Le cinématographe arrive en Amérique centrale autour de 1910. Les projectionnistes ambulants sillonnent alors cette vaste mosaïque culturelle, 533.000 km2 qui s’étire depuis la Selva de Petén au nord du Guatemala jusqu’aux forêts de Darién au sud du Panama. Jusqu’aux années 70, les quelques productions sont les fruits d’initiatives d’individus isolés amoureux du cinéma. Ils reçoivent peu de soutien des institutions officielles et du public. Au Guatemala et au Costa Rica, les longs métrages de fiction, El Sombrerón et El Retorno témoignent de cette époque de pionniers.

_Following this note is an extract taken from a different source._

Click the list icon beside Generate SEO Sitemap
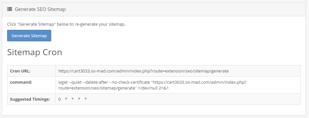Viewport: 309px width, 118px height. 9,9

Le premier long métrage panaméen est réalisé en 1950. Il faut attendre 1970 pour que le Honduras, le Nicaragua et El Salvador réalisent leurs propres productions. Depuis les années 70, l’instabilité politique de l’isthme a contribué à accroître la vulnérabilité et la dépendance extérieure caractéristique de l’économie de ces petits pays. La production et la diffusion audiovisuelles n’échappent pas à cette réalité. « Si nous voulons définir l’audiovisuel centre-américain, la première chose à souligner est qu’il n’existe pas d’industrie cinématographique dans la région, bien que chaque pays possède une modeste cinématographie nationale (…). Pas de production systématique, aucune base stable pour une possible industrie. Rien. », explique Maria Lourdes Cortes directrice du Centre cinématographique costaricien et spécialiste du cinéma méso-américain. Pourtant, dans ce contexte, des cinéastes indépendants se battent toujours pour écrire, filmer, monter des images.
Créer malgré tout
Faire un film est toujours une aventure incertaine, mais, en Amérique centrale, théâtre d’une histoire de fragmentations politiques et de marginalisations sociales importantes, l’aventure en question relève du véritable défi. « Dans les périodes de crise, seule l’imagination importe plus que la connaissance », déclarait Albert Einstein. Les cinéastes d’Amérique centrale le vérifient perpétuellement. La notion de « bricolage » avec ce qu’elle sous- entend de capacité d’adaptation, d’imagination, et de débrouillardise définit parfaitement ce « cinéma ». Il faut parfois des années avant qu’un film trouve les financements pour être tourné et monté. C’est le cas de No hay tierra sin dueno du réalisateur hondurien Sami Kafati. Raconter des histoires en images, témoigner de la réalité des situations au travers de métaphores cinématographiques semble relever, pour certains, d’une incroyable nécessité, d’un pur désir, de la folie même. « Je dis toujours que faire des films, créer, c’est comme voler. L’oiseau vole parce que c’est sa nature. On ne lui demande pas pourquoi » déclare la réalisatrice costaricienne Ishtar Yasin qui de son coté poursuit, contre vents et marées, le projet de son premier long métrage de fiction, El Camino, dont le tournage, repoussé plusieurs fois pour manque de financements, débutera en janvier 2004 au Nicaragua.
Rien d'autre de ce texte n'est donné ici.